Fifteen men with severe OSA documented by standard nocturnal polysomnography comprised the group of patients. All were referred because of excessive daytime sleepiness, nocturnal breath cessation, or loud snoring. None had clinical or roentgenographic evidence of pulmonary disease.

Ten control subjects were recruited through advertisements seeking healthy overweight men. Most of these men were snorers. Volunteers with symptoms suggestive of sleep-disordered breathing, alcoholism, regular use of hypnotic medication, upper-respiratory- tract disorders, or cardiopulmonary disease were excluded. All control subjects also underwent standard nocturnal polysomnogra­phy.
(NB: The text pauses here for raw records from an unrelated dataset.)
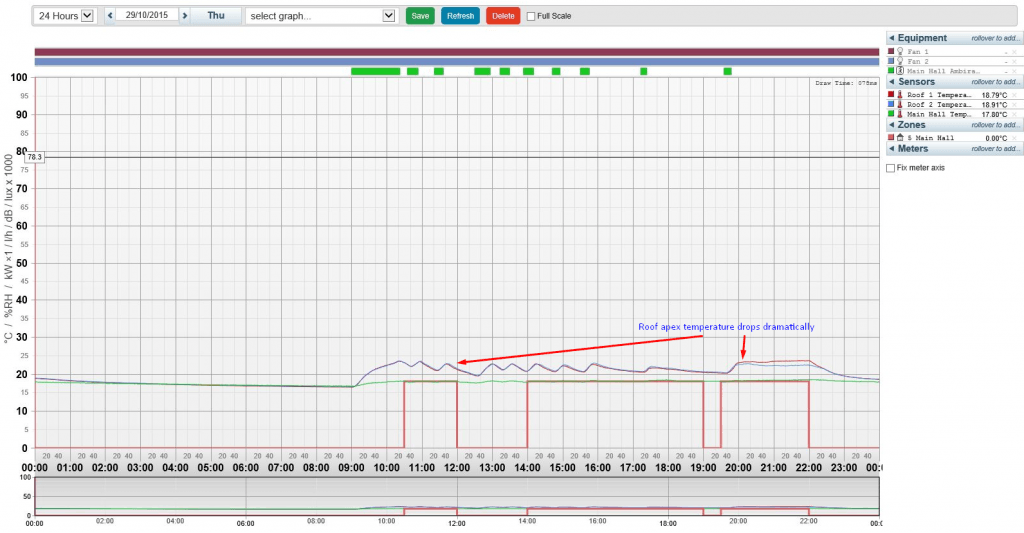The image size is (1024, 533).
Task: Click the Main Hall Temp thermometer icon
Action: [x=899, y=114]
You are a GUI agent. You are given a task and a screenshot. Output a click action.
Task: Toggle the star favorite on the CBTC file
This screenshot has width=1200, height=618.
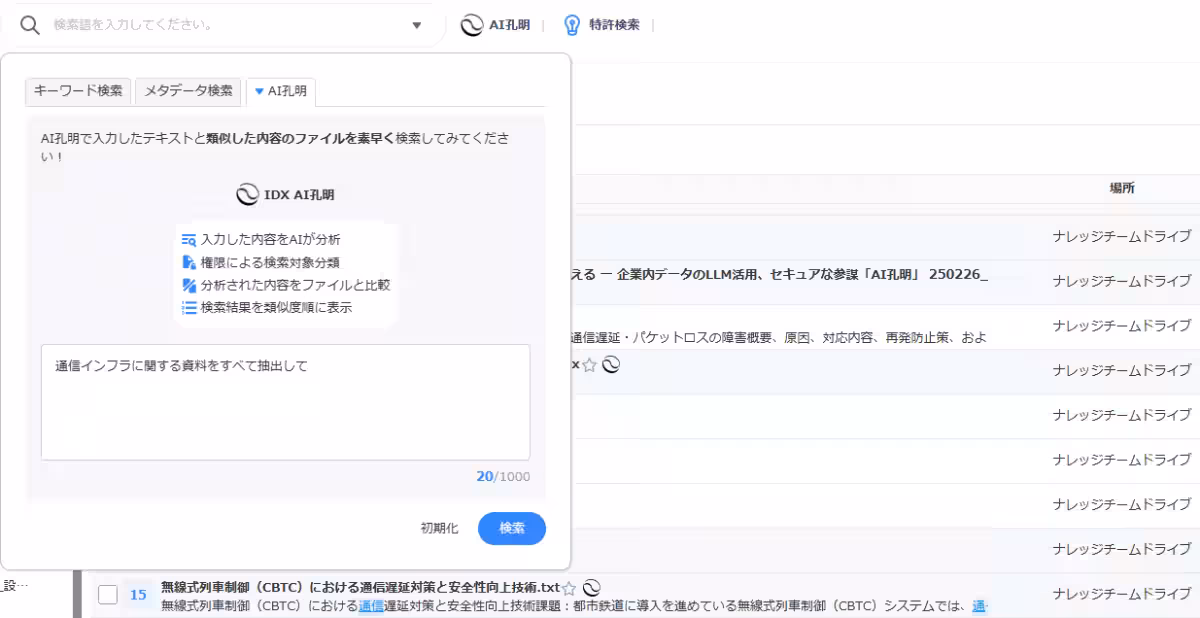(x=569, y=588)
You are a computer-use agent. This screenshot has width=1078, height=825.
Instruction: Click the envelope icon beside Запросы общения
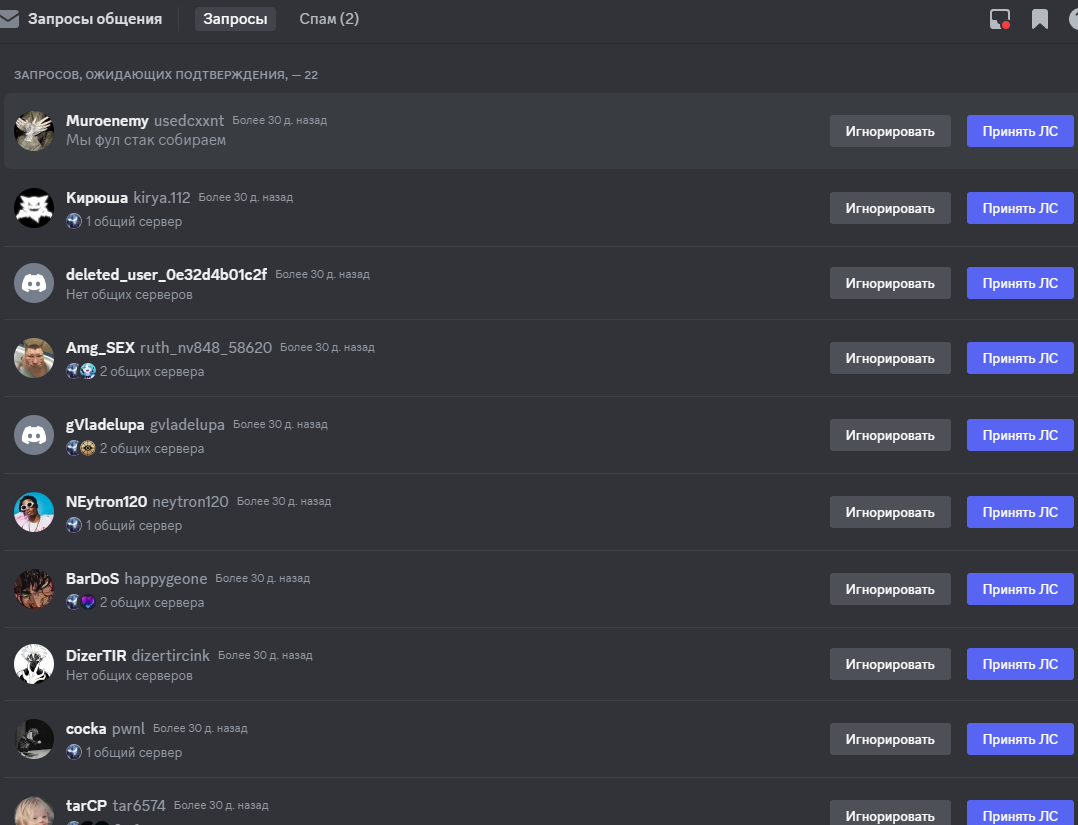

All subjects gave informed written consent after explanation of the protocol, which was approved by the Clinical Investigation Committee of the Milton S. Hershey Medical Center of Pennsyl­vania State University. For entry into the study, we required all subjects to have a normal FEV/FVC ratio. Viagra Online Canadian Pharmacy


Spirometry was performed with a 10-L dry rolling-seal spirometer (Gould 5000 IV Computerized Pulmonary Function Lab). This system has a built-in capacitor to filter out electromechanical noise generated by one-way valves in the spirometer. The hot-wire anemometer flowmeter is linear and has an accuracy of ±0.1 Us and a flow-path resistance of less than 1.5 cm H20/L/s at a flow of 12 L/s. Subjects were seated for all studies. The single best values

for FVC and FEV, from a minimum of three spirograms were selected to report the FEV/FVC ratio. Serial maximal expiratory and inspiratory flow-volume curves were recorded on an X-Y plotter (Hiplot) having an accuracy of ±0.5 mm vertical and ±0.8 mm horizontal. The expiratory curve with the highest sum of FVC and FEV, and the inspiratory curve with the highest FIF50% were together selected for determination of FEF50%/FIF50% and in­spection for the presence of a sawtooth pattern. This appearance was defined as the presence of three or more consecutive symmetric peaks and troughs of similar appearance and no greater than 300 ml occurring at regular intervals between 25 percent and 75 percent of the vital capacity on either the expiratory or inspiratory sides of the flow^volume loop. Three pulmonologists, all blinded to the results of polysomnography; independently inspected each flow- volume loop for the sawtooth appearance, which was considered to be evident if at least two panel members agreed on its presence. Measurements of lung volume were performed with the helium dilution technique (accuracy ±3 percent) and reported as BTPS. Maximum voluntary ventilation was measured for 12 s and con­verted to liters per minute. Normal values for pulmonary (unction measurements were taken from standard reference sources. All PFTs were performed in accordance with standards of the American Thoracic Society.

Sleep Studies

All subjects underwent night-long polysomnography with routine placement of electroencephalographic, electro-oculographic, and electromyographic leads to identify sleep stages. Nasal/oral airflow was monitored with a thermistor and a capnograph mounted over the nose and mouth or with thermocouples. Respiratory effort was assessed with either thoracic and abdominal strain gauges or an inductive plethysmograph, and arterial oxygen saturation was monitored with an ear oximeter. Data were continuously recorded on a multichannel polygraph (Grass model 78D). Abnormal breath­ing events were characterized as apneas (10 s or longer of airflow cessation) or hypopneas (a decrement in airflow with a fall in oxygen saturation of 4 percent or more). Apneas were classified as central, obstructive, or mixed in accordance with standard terminology. The AI and AH I defined the mean number of abnormal breathing events per hour of sleep. All control subjects had an AHI less than 3.0.